- _Provided records_
___

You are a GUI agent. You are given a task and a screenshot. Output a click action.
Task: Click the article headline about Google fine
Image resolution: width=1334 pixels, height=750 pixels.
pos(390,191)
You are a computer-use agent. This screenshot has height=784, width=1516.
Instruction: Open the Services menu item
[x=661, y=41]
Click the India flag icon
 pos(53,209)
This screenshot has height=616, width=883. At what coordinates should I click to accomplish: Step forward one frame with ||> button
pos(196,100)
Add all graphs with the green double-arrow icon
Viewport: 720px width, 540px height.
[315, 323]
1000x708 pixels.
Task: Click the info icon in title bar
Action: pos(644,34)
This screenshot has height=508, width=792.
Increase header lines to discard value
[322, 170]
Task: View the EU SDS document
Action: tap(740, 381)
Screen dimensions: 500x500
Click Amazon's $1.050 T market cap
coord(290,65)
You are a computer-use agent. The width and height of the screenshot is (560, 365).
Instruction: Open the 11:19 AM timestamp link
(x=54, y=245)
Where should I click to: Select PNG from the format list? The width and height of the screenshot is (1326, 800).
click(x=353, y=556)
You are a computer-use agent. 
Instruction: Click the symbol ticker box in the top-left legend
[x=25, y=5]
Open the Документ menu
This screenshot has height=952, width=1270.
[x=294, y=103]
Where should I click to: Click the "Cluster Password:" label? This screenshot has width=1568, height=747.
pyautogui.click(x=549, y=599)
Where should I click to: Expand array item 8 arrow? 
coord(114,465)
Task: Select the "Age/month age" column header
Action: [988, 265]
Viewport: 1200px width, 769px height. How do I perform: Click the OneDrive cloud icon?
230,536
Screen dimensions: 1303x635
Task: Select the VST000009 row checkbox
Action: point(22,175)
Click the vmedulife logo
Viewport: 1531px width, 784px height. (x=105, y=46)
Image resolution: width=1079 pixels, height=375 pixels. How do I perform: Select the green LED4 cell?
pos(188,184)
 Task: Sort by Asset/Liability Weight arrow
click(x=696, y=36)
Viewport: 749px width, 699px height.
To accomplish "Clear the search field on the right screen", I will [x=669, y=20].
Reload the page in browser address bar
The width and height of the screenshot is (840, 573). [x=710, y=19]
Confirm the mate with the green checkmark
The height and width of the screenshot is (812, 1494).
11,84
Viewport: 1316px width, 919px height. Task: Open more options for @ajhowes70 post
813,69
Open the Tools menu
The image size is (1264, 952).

___

- _Your task_
In the listing, find every line with the word "agent" and return it.

- _Task result_
You are a GUI agent. You are given a task and a screenshot. Output a click action.
You are a computer-use agent. This screenshot has height=784, width=1516.
You are a computer-use agent. The width and height of the screenshot is (560, 365).
You are a computer-use agent. 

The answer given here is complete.